The data:

--------------------------------

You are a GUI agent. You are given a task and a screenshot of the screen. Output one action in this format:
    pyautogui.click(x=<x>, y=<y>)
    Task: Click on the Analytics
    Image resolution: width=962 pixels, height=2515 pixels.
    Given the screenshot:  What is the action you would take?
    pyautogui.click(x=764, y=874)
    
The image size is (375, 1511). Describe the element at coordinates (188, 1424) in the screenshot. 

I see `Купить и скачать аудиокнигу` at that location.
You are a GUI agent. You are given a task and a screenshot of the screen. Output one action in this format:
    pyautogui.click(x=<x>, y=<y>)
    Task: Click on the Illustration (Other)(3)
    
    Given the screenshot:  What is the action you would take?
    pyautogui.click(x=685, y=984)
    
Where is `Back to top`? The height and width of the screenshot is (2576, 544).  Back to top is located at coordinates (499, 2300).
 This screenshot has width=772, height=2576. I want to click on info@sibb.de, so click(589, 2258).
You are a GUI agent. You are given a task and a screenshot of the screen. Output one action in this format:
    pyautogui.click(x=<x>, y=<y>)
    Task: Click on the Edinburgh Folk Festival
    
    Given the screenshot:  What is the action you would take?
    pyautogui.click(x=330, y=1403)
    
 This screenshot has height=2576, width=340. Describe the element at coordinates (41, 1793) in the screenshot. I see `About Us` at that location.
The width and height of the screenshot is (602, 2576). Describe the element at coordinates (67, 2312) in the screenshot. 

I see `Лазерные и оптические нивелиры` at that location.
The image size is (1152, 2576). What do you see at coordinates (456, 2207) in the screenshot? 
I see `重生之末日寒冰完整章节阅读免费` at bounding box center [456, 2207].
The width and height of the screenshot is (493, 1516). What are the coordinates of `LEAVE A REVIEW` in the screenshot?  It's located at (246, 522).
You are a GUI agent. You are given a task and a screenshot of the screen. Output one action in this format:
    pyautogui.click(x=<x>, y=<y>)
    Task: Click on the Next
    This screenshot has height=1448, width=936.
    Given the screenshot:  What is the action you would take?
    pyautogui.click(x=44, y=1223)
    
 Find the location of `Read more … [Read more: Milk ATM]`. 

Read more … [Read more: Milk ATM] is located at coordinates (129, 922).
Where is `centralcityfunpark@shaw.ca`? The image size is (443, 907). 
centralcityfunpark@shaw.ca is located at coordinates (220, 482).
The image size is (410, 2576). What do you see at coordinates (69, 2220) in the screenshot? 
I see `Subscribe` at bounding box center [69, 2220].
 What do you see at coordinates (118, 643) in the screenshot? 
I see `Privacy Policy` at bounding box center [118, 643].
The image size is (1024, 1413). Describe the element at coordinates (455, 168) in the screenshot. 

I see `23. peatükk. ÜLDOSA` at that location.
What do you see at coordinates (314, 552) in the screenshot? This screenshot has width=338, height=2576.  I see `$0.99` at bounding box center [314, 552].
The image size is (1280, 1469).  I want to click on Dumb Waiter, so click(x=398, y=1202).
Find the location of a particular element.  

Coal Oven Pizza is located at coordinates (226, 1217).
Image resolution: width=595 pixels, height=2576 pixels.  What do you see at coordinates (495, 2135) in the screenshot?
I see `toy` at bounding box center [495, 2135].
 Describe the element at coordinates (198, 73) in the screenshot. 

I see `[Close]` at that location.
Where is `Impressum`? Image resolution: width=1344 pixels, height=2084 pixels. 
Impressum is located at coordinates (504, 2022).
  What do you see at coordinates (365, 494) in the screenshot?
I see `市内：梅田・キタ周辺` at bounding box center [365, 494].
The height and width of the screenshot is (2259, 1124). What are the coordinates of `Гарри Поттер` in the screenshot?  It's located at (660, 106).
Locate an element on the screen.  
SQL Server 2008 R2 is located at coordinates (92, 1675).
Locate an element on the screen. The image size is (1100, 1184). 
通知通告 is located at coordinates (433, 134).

--------------------------------

What you should do:
Please render all of the items above as a numbered list, with the blank lines left out.

The reply:
1. You are a GUI agent. You are given a task and a screenshot of the screen. Output one action in this format:
2.     pyautogui.click(x=<x>, y=<y>)
3.     Task: Click on the Analytics
4.     Image resolution: width=962 pixels, height=2515 pixels.
5.     Given the screenshot:  What is the action you would take?
6.     pyautogui.click(x=764, y=874)
7. The image size is (375, 1511). Describe the element at coordinates (188, 1424) in the screenshot. 
8. I see `Купить и скачать аудиокнигу` at that location.
9. You are a GUI agent. You are given a task and a screenshot of the screen. Output one action in this format:
10.     pyautogui.click(x=<x>, y=<y>)
11.     Task: Click on the Illustration (Other)(3)
12.     Given the screenshot:  What is the action you would take?
13.     pyautogui.click(x=685, y=984)
14. Where is `Back to top`? The height and width of the screenshot is (2576, 544).  Back to top is located at coordinates (499, 2300).
15.  This screenshot has width=772, height=2576. I want to click on info@sibb.de, so click(589, 2258).
16. You are a GUI agent. You are given a task and a screenshot of the screen. Output one action in this format:
17.     pyautogui.click(x=<x>, y=<y>)
18.     Task: Click on the Edinburgh Folk Festival
19.     Given the screenshot:  What is the action you would take?
20.     pyautogui.click(x=330, y=1403)
21.  This screenshot has height=2576, width=340. Describe the element at coordinates (41, 1793) in the screenshot. I see `About Us` at that location.
22. The width and height of the screenshot is (602, 2576). Describe the element at coordinates (67, 2312) in the screenshot. 
23. I see `Лазерные и оптические нивелиры` at that location.
24. The image size is (1152, 2576). What do you see at coordinates (456, 2207) in the screenshot? 
25. I see `重生之末日寒冰完整章节阅读免费` at bounding box center [456, 2207].
26. The width and height of the screenshot is (493, 1516). What are the coordinates of `LEAVE A REVIEW` in the screenshot?  It's located at (246, 522).
27. You are a GUI agent. You are given a task and a screenshot of the screen. Output one action in this format:
28.     pyautogui.click(x=<x>, y=<y>)
29.     Task: Click on the Next
30.     This screenshot has height=1448, width=936.
31.     Given the screenshot:  What is the action you would take?
32.     pyautogui.click(x=44, y=1223)
33.  Find the location of `Read more … [Read more: Milk ATM]`. 
34. Read more … [Read more: Milk ATM] is located at coordinates (129, 922).
35. Where is `centralcityfunpark@shaw.ca`? The image size is (443, 907). 
36. centralcityfunpark@shaw.ca is located at coordinates (220, 482).
37. The image size is (410, 2576). What do you see at coordinates (69, 2220) in the screenshot? 
38. I see `Subscribe` at bounding box center [69, 2220].
39.  What do you see at coordinates (118, 643) in the screenshot? 
40. I see `Privacy Policy` at bounding box center [118, 643].
41. The image size is (1024, 1413). Describe the element at coordinates (455, 168) in the screenshot. 
42. I see `23. peatükk. ÜLDOSA` at that location.
43. What do you see at coordinates (314, 552) in the screenshot? This screenshot has width=338, height=2576.  I see `$0.99` at bounding box center [314, 552].
44. The image size is (1280, 1469).  I want to click on Dumb Waiter, so click(x=398, y=1202).
45. Find the location of a particular element.  
46. Coal Oven Pizza is located at coordinates (226, 1217).
47. Image resolution: width=595 pixels, height=2576 pixels.  What do you see at coordinates (495, 2135) in the screenshot?
48. I see `toy` at bounding box center [495, 2135].
49.  Describe the element at coordinates (198, 73) in the screenshot. 
50. I see `[Close]` at that location.
51. Where is `Impressum`? Image resolution: width=1344 pixels, height=2084 pixels. 
52. Impressum is located at coordinates (504, 2022).
53.   What do you see at coordinates (365, 494) in the screenshot?
54. I see `市内：梅田・キタ周辺` at bounding box center [365, 494].
55. The height and width of the screenshot is (2259, 1124). What are the coordinates of `Гарри Поттер` in the screenshot?  It's located at (660, 106).
56. Locate an element on the screen.  
57. SQL Server 2008 R2 is located at coordinates (92, 1675).
58. Locate an element on the screen. The image size is (1100, 1184). 
59. 通知通告 is located at coordinates (433, 134).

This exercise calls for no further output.